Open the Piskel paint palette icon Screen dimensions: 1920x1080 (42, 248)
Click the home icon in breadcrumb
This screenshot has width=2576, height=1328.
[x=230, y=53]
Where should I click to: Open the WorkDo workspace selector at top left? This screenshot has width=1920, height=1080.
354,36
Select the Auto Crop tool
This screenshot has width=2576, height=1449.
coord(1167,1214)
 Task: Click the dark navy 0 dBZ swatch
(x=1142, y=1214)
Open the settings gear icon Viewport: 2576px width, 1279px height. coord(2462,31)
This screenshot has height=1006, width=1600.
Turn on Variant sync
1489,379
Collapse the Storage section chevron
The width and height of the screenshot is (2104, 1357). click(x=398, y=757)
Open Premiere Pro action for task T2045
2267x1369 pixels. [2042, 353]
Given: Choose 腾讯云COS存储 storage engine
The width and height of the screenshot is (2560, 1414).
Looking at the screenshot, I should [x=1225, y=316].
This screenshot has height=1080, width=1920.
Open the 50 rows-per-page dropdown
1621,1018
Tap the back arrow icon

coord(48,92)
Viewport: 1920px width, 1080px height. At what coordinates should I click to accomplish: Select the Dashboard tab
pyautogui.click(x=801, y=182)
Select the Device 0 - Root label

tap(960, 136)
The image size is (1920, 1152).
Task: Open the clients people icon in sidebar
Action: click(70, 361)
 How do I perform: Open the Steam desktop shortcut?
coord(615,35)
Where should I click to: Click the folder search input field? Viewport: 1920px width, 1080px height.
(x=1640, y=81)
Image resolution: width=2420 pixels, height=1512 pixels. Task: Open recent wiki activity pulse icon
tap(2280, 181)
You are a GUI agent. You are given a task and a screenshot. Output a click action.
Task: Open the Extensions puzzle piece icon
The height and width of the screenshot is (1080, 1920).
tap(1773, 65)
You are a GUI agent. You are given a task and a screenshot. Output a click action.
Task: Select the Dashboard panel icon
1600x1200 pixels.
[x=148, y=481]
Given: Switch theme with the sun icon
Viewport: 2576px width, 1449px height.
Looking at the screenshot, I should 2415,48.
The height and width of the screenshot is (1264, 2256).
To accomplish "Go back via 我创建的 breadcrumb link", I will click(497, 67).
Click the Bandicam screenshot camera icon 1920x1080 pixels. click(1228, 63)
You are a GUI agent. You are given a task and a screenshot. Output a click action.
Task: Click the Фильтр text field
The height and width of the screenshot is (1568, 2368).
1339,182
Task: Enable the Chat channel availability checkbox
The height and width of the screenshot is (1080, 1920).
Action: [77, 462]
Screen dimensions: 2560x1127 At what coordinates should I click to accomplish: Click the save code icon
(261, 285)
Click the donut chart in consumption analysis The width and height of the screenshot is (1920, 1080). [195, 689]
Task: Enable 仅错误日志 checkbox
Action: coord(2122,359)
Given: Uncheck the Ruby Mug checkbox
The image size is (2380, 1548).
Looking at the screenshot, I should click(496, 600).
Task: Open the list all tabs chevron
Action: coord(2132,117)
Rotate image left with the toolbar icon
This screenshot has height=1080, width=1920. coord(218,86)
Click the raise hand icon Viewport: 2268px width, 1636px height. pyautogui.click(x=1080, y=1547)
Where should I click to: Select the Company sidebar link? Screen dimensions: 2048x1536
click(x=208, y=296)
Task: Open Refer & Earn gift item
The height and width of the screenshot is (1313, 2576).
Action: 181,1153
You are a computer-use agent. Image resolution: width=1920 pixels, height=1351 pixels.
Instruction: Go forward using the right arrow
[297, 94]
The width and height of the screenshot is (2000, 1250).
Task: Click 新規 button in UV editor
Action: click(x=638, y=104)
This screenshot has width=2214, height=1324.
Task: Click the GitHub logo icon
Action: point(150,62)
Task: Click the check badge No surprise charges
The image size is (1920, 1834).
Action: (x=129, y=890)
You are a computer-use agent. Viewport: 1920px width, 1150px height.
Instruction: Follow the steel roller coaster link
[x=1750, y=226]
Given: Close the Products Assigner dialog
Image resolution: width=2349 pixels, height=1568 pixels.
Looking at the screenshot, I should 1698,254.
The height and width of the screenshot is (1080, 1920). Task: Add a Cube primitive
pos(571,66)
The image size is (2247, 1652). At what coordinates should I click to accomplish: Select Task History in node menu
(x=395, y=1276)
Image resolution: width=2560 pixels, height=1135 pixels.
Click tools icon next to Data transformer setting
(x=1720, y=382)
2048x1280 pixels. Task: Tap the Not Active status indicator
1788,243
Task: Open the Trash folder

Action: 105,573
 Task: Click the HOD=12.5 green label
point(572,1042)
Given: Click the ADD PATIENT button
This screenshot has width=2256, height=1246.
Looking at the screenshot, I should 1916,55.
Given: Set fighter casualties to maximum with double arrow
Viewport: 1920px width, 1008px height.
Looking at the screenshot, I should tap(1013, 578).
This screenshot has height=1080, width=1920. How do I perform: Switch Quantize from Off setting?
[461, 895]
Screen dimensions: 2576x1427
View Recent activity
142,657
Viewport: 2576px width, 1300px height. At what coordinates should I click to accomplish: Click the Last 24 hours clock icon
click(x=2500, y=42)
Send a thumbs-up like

▸ Problem description: Copy out, in full, each line above that has the word "computer" in it.

▸ Answer for the task:
You are a computer-use agent. Image resolution: width=1920 pixels, height=1351 pixels.
You are a computer-use agent. Viewport: 1920px width, 1150px height.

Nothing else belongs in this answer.